Here we may speak of something else connected with elephants. It will make the subject of your question even more understandable. You see, it has repeatedly been observed that a small elephant herd, let us say, was taken to water. Now it might be that a young rascal was standing by the roadside as the elephants passed and threw something at an elephant. For the time being the elephant would seem to be a patient creature who did nothing of the kind, and his reaction would seem fairly indifferent. But lo and behold, when the elephant came back, he had kept a hefty charge of water in his trunk. And as he walked back and saw the boy again, he sprayed the boy from top to toe with the water, before the boy could throw something again. This has been observed on several occasions. Now we might say: My word! The elephant is a lot cleverer than a person, for the elephant must have enormous wisdom to remember the insult the boy inflicted on him, keep the water in his trunk and then take his revenge.
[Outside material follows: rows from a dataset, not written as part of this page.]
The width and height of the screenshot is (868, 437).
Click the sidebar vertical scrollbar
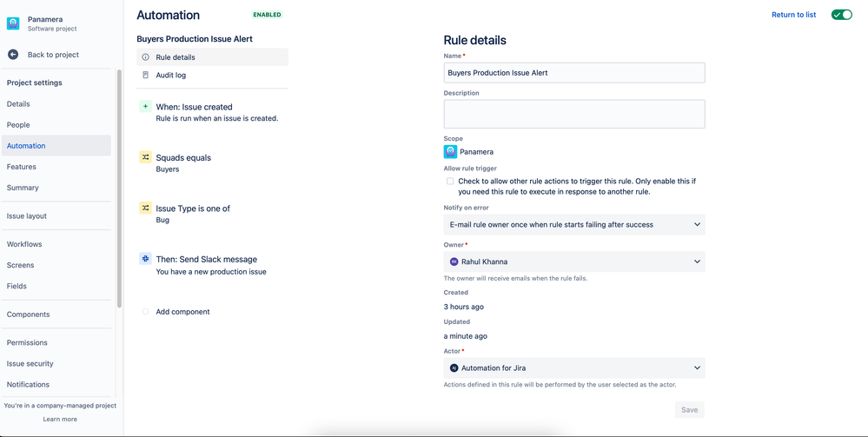pos(119,189)
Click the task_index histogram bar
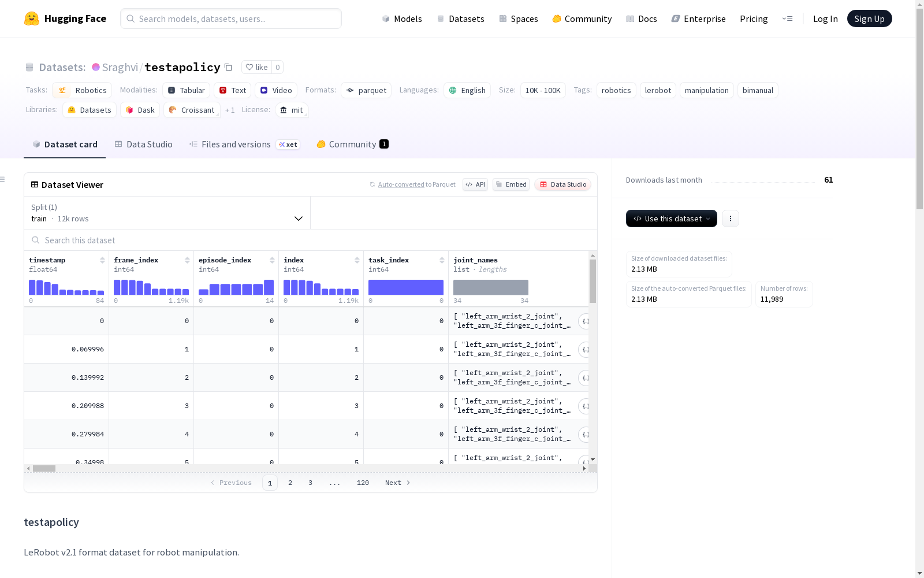The width and height of the screenshot is (924, 578). [406, 287]
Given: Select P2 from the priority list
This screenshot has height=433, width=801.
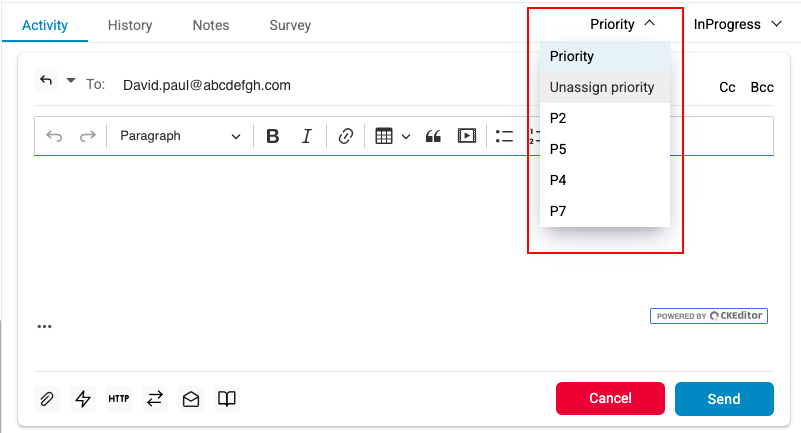Looking at the screenshot, I should pyautogui.click(x=558, y=118).
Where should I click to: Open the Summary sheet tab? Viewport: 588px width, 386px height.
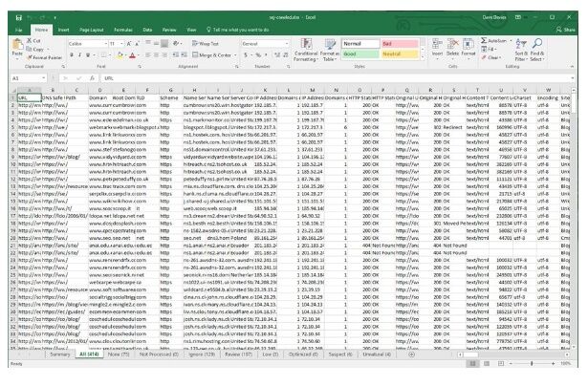(60, 354)
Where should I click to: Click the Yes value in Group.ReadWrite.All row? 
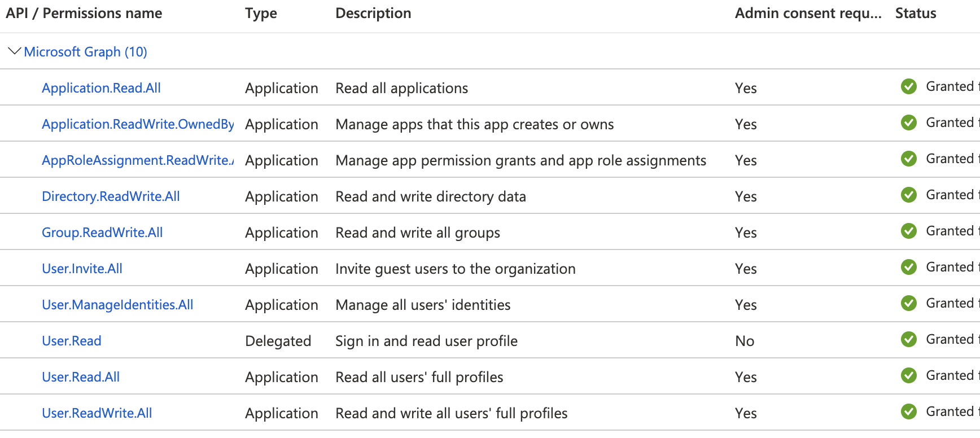point(745,232)
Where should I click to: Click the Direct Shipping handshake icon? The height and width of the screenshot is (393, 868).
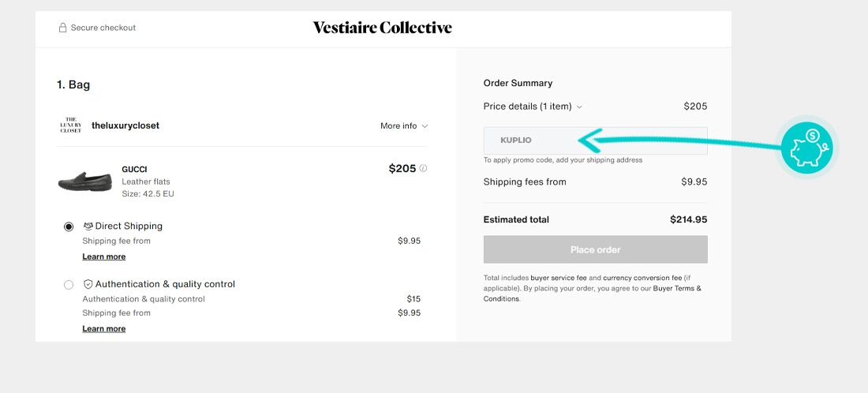[x=88, y=226]
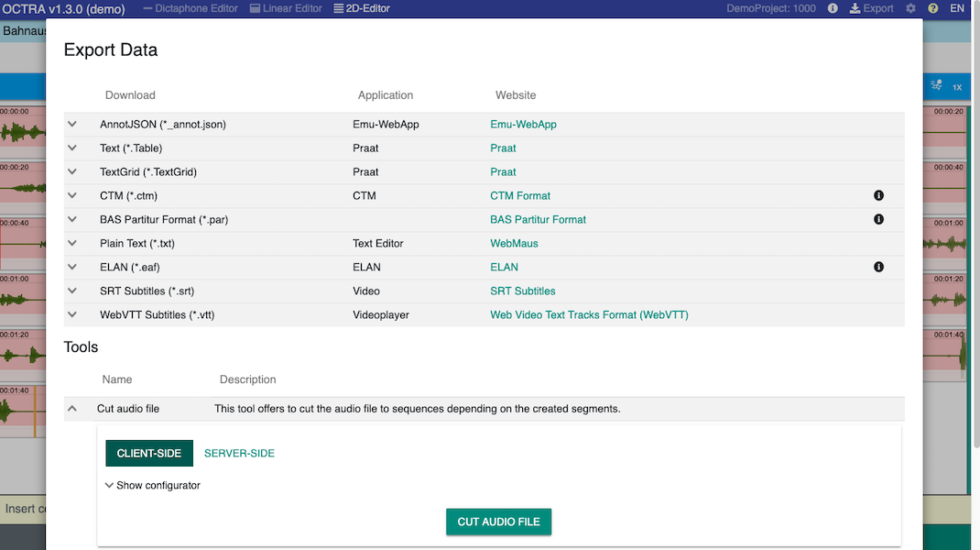Switch to SERVER-SIDE option
Image resolution: width=980 pixels, height=550 pixels.
coord(239,453)
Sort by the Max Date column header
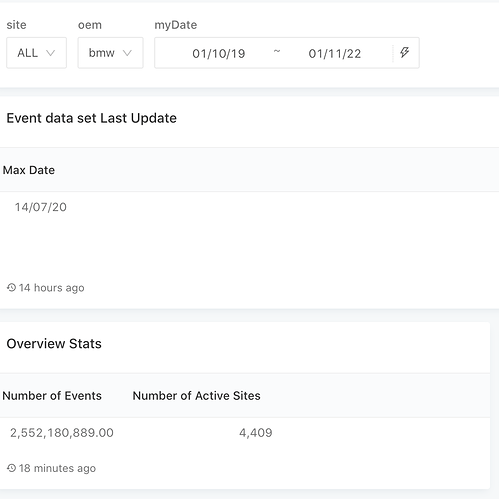 click(29, 170)
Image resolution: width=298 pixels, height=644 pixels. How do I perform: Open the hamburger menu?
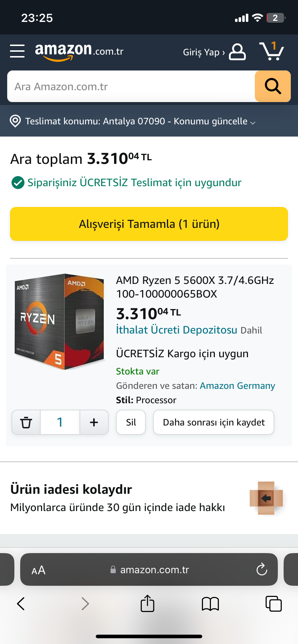click(17, 51)
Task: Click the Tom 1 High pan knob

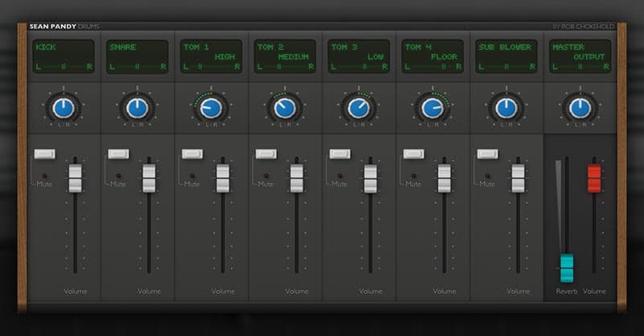Action: [211, 108]
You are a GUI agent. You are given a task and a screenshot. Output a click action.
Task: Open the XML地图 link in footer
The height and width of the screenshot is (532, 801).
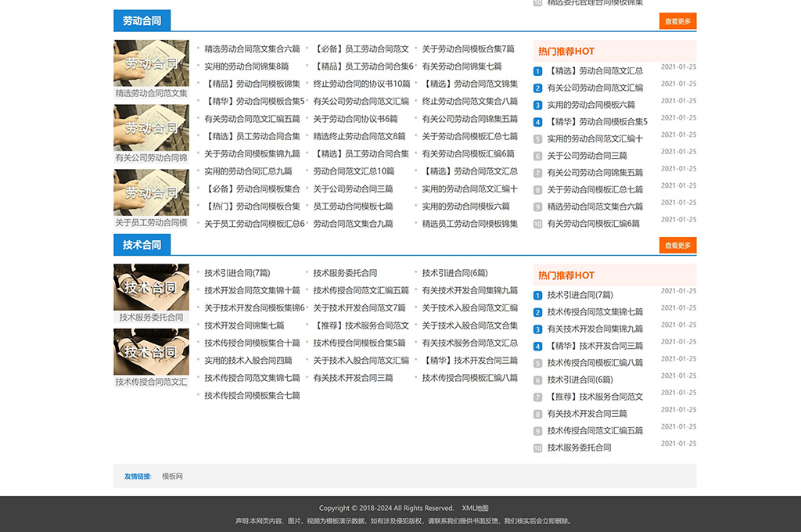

Well, gentlemen, such an idea of the elephant is not quite correct. You should not compare this with human cleverness but with another human faculty. If a fly settles on your eye, here, you do this: you brush it off without giving the matter much thought. Scientists, who have all kinds of terms for things, terms that are not always easily understood, call this a reflex movement. You simply use a kind of instinct, a defensive movement, to brush off something that might be harmful to you. Humans do such things all the time. The brain is not at all involved in such actions, where someone merely brushes off a fly. Only the nerves that go to the spinal cord are involved. I think you know that when a person thinks about something it is like this: up here is the brain, and when he has seen something, for instance, the optic nerve goes to the brain, and from the brain the will impulse to do something goes through the rest of the organism. But when someone simply brushes away a fly which has settled on him, the nerve does not go to the brain at all—even if it was on the head—but goes directly to the spine, and the fly is brushed off without any thought given to it in the brain. It thus is the spinal marrow which brings it about that we defend ourselves instinctively when something of this kind touches us.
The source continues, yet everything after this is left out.